Radarsysteme mit synthetischer Apertur benötigen zu einem nicht unerheblichen Teil Verfahren der Signalverarbeitung um die gewünschte Information aus den SAR-Rohdaten zu erzielen. Räumliche Auflösung sowie radiometrische, polarimetrische und interferometrische Kalibriergenauigkeit haben direkten Einfluss auf die Messung bzw. auf das Potential, aus den Daten physikalische Parameter abzuleiten.
Die Schwerpunkte in der Fachgruppe SAR-Signalverarbeitung liegen einerseits in dem Bereich Verbesserung und Adaptierung bestehender bzw. Entwicklung neuer Algorithmen für die Verarbeitung von SAR-Daten der DLR-eigenen flugzeuggestützten SAR-Systeme und andererseits in der Aufbereitung von gebrauchsfertigen Datenprodukten für die angewandte Forschung.
Effiziente Algorithmenimplementierung ist eine der wesentlichen Herausforderungen, um die zunehmende Anzahl der zu prozessierenden SAR-Daten zu meistern. F-SAR zeichnet jährlich etwa 300-400 Datensätze auf, mit im Schnitt 20 GB pro Rohprodukt und 60 GB pro prozessiertem Bilddatenprodukt.
STEP ist die Offline-Prozessierungssoftware für F-SAR-Datenprodukte mit höchstmöglicher Auflösung und optimaler Kalibriergenauigkeit. Der Prozessor beinhaltet:
Wegen der hohen Anforderungen an Auflösung und Bewegungskompensation, sowie der großen Anzahl von Befliegungskampagnen im In- und Ausland wurde die STEP-Software für geclusterte Linux-Server konfiguriert, die ihrerseits auf einen gemeinsamen Speicherbereich für SAR-Roh- und Bilddaten zugreifen.

++++

→ **Aufgabe A**:
Schreib die Zeilen der Auflistung „Datensätze zum Auffinden beschriebener Objekte“ unten vollständig und unverändert ab. Lass die Bilder dabei weg.

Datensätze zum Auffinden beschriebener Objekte

++++

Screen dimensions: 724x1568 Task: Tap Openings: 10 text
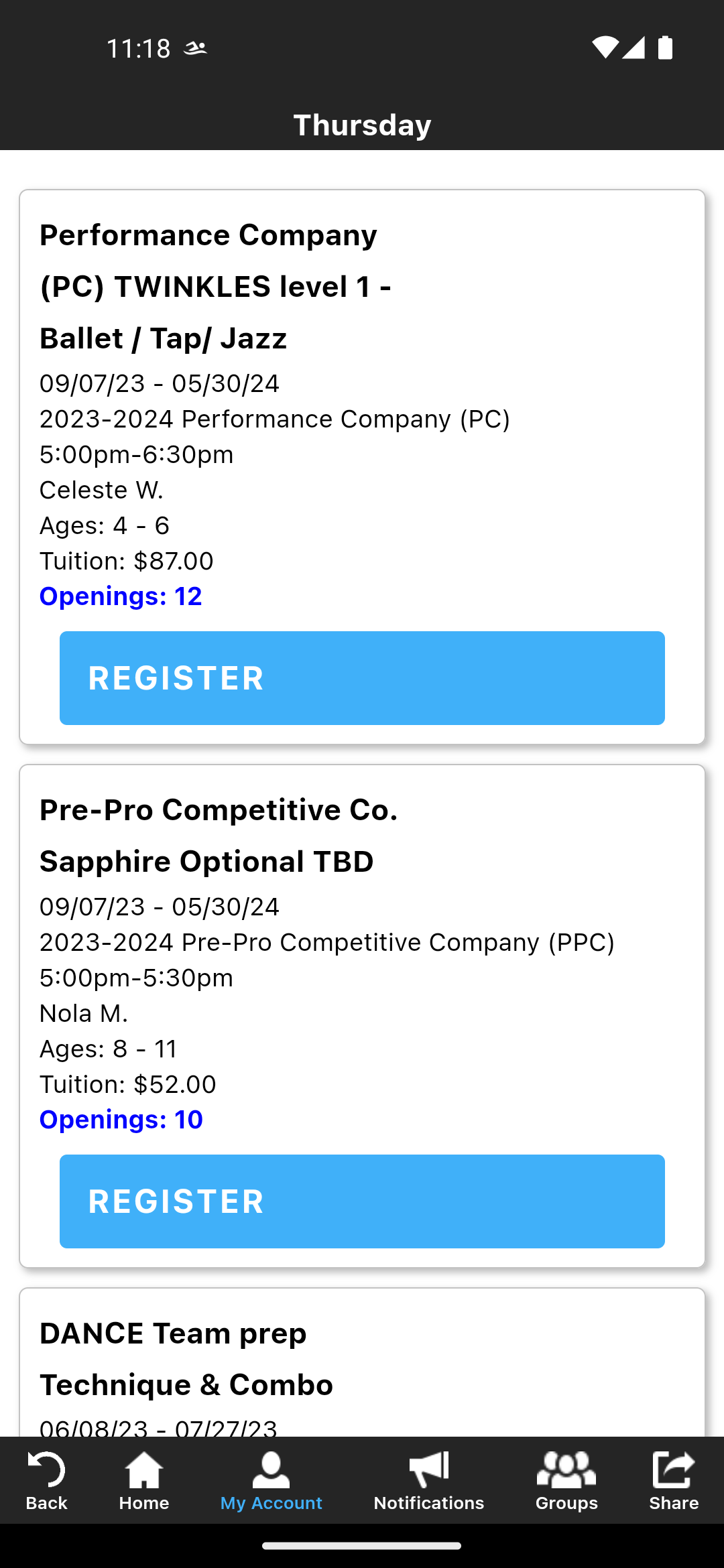[x=121, y=1120]
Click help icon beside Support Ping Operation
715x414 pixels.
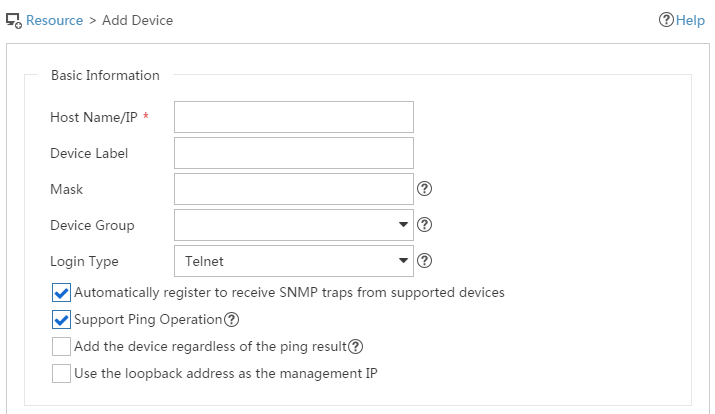(232, 320)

++++

→ **Aufgabe B**:
Wie viele Datensätze zeichnet F-SAR laut dem Text zur SAR-Signalverarbeitung pro Jahr auf?

→ **Antwort A**:
Screen dimensions: 724x1568 Task: Tap Openings: 10 text
[x=121, y=1120]
Click help icon beside Support Ping Operation
715x414 pixels.
(232, 320)

→ **Antwort B**:
Etwa 300 bis 400 Datensätze.